§ Work instructions:
(1) In the forum excerpt, what URL is given for the stack exchange dedicated to data?
(2) List every URL that appears in the forum excerpt.
(3) Reproduce the forum excerpt word for word from "Some other datasets" to "from python code?".

Some other datasets lists: https://www.forbes.com/sites/bernardmarr/2016/02/12/big-data-35-brilliant-and-free-data-sources-for-2016/#512c8a29b54d https://en.wikipedia.org/wiki/List_of_datasets_for_machine-learning_research https://datascience.stackexchange.com/questions/155/publicly-available-datasets?rq=1 — Alexander Chervov, Oct 22 '20 at 09:13
Note that there is a whole stack exchange dedicated to data : https://opendata.stackexchange.com/ it might be of interest for a specific problem. — Lucas Morin, Oct 29 '20 at 13:50

score 5 · Accepted Answer · answered Oct 22 '20 at 02:48

How to fetch Kaggle data from python code?

§ Data excerpts:
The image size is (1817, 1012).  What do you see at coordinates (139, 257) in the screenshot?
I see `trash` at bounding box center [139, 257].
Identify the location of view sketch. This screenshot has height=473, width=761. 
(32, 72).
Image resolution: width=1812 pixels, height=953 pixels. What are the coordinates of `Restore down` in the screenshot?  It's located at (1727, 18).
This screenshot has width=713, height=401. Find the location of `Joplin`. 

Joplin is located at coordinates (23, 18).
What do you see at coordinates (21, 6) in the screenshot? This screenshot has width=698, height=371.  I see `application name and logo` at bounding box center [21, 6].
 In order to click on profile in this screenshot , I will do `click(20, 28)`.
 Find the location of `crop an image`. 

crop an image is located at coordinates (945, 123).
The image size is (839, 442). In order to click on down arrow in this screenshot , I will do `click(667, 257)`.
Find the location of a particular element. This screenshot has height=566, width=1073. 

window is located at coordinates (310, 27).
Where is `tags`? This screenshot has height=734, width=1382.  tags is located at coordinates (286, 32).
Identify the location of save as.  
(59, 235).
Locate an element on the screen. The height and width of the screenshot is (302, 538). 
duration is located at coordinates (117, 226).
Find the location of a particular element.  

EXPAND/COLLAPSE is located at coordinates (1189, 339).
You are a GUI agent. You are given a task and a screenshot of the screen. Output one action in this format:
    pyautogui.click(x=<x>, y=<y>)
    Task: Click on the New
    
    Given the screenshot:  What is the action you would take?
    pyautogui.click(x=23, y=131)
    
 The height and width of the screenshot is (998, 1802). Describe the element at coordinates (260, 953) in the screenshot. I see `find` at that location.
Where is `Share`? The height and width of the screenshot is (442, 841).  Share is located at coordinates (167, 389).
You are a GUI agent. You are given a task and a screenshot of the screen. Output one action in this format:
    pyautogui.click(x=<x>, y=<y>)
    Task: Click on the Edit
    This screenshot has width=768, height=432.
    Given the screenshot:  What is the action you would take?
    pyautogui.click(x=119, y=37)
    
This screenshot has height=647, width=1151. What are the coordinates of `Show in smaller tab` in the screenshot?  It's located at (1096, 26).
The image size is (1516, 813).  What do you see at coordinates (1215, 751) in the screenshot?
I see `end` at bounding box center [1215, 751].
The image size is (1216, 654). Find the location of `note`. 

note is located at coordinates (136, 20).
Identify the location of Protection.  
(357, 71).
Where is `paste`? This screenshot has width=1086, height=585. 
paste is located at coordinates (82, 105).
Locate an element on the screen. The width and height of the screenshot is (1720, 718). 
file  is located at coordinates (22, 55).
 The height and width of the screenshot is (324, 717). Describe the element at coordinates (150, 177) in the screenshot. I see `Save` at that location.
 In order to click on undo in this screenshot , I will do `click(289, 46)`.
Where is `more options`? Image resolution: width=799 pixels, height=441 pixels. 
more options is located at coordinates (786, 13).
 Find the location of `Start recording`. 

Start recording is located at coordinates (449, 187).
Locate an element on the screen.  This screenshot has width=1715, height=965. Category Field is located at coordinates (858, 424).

§ Task results:
(1) https://opendata.stackexchange.com/

(2)
https://www.forbes.com/sites/bernardmarr/2016/02/12/big-data-35-brilliant-and-free-data-sources-for-2016/#512c8a29b54d
https://en.wikipedia.org/wiki/List_of_datasets_for_machine-learning_research
https://datascience.stackexchange.com/questions/155/publicly-available-datasets?rq=1
https://opendata.stackexchange.com/

(3)
Some other datasets lists: https://www.forbes.com/sites/bernardmarr/2016/02/12/big-data-35-brilliant-and-free-data-sources-for-2016/#512c8a29b54d https://en.wikipedia.org/wiki/List_of_datasets_for_machine-learning_research https://datascience.stackexchange.com/questions/155/publicly-available-datasets?rq=1 — Alexander Chervov, Oct 22 '20 at 09:13
Note that there is a whole stack exchange dedicated to data : https://opendata.stackexchange.com/ it might be of interest for a specific problem. — Lucas Morin, Oct 29 '20 at 13:50

score 5 · Accepted Answer · answered Oct 22 '20 at 02:48

How to fetch Kaggle data from python code?